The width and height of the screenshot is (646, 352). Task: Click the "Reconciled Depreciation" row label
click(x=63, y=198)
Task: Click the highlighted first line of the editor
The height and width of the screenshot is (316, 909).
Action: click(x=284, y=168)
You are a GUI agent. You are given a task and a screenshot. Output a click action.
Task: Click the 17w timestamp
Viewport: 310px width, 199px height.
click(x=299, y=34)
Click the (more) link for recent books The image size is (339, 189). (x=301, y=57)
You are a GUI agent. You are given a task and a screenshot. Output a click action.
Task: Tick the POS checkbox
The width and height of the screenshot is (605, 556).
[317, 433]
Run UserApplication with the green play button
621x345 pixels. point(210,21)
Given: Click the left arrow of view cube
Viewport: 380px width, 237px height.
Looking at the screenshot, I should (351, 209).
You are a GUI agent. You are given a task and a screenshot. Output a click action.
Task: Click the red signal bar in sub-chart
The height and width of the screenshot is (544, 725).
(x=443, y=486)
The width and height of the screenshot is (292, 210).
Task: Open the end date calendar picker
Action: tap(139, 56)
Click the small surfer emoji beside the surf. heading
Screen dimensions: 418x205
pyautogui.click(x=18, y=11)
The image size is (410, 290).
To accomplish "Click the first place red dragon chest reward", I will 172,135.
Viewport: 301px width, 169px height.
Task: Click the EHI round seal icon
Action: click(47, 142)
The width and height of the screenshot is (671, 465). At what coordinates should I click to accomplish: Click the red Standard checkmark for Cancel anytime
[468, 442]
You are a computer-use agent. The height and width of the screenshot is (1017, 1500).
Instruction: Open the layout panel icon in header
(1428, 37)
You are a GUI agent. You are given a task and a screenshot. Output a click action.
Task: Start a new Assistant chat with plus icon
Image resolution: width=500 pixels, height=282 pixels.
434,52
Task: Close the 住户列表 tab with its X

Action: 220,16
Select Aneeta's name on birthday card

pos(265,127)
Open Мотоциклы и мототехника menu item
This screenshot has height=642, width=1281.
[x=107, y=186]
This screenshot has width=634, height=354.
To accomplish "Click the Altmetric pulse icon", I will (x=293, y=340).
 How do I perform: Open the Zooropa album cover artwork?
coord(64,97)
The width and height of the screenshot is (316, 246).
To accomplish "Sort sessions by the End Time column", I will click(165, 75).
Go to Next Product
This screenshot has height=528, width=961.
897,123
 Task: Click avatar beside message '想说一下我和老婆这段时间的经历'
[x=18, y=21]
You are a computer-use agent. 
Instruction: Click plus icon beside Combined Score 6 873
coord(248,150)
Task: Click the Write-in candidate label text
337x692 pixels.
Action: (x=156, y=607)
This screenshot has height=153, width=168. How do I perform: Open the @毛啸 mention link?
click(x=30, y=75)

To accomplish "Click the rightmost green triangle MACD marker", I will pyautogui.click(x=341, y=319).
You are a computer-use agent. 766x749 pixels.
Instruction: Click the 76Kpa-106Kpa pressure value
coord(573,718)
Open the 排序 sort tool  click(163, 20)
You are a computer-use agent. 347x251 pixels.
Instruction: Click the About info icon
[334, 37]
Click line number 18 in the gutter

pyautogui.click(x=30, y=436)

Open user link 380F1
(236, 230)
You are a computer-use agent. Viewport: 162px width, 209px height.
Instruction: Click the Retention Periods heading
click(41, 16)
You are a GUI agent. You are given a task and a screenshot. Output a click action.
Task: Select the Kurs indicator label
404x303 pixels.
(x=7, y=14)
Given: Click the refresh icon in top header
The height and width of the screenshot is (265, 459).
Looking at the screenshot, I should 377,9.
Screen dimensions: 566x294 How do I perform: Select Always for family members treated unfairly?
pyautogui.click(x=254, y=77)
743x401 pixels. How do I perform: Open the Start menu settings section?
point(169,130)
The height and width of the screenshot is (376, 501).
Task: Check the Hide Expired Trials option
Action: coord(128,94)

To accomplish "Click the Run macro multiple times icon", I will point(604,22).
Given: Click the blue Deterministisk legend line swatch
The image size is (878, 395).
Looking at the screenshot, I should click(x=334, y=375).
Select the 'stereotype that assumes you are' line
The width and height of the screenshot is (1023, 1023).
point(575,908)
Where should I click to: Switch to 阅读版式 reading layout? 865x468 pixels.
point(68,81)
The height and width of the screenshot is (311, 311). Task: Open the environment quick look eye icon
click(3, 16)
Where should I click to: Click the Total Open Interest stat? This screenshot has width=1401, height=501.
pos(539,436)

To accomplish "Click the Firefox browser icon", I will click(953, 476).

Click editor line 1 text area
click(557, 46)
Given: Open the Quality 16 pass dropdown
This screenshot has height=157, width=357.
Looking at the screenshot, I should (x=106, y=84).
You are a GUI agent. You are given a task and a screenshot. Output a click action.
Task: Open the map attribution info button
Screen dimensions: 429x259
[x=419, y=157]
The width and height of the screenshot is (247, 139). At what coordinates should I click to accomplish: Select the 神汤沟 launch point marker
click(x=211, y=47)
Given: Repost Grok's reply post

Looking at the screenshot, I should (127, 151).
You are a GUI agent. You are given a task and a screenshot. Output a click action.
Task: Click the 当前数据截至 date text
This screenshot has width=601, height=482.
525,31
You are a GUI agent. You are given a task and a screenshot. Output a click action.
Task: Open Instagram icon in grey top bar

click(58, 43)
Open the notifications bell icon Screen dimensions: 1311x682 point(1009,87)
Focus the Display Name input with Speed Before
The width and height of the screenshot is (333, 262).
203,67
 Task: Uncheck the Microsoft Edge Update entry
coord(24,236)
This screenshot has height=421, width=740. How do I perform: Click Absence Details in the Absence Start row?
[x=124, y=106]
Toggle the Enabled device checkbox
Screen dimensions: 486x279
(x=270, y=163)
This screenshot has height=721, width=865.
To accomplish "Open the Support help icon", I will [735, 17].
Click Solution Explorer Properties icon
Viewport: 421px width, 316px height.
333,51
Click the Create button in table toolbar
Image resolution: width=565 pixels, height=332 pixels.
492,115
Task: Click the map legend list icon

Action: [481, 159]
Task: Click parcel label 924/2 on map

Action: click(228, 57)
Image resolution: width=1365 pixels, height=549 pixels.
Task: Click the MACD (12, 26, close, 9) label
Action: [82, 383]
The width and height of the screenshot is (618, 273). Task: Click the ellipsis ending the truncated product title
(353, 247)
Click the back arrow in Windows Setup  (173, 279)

^^^^

_Problem details_
Search the material above for the word "computer", and return each line that holds it.

_Written solution_
You are a computer-use agent. The height and width of the screenshot is (1017, 1500).
You are a computer-use agent. 
You are a computer-use agent. 766x749 pixels.
You are a computer-use agent. 347x251 pixels.
You are a computer-use agent. Viewport: 162px width, 209px height.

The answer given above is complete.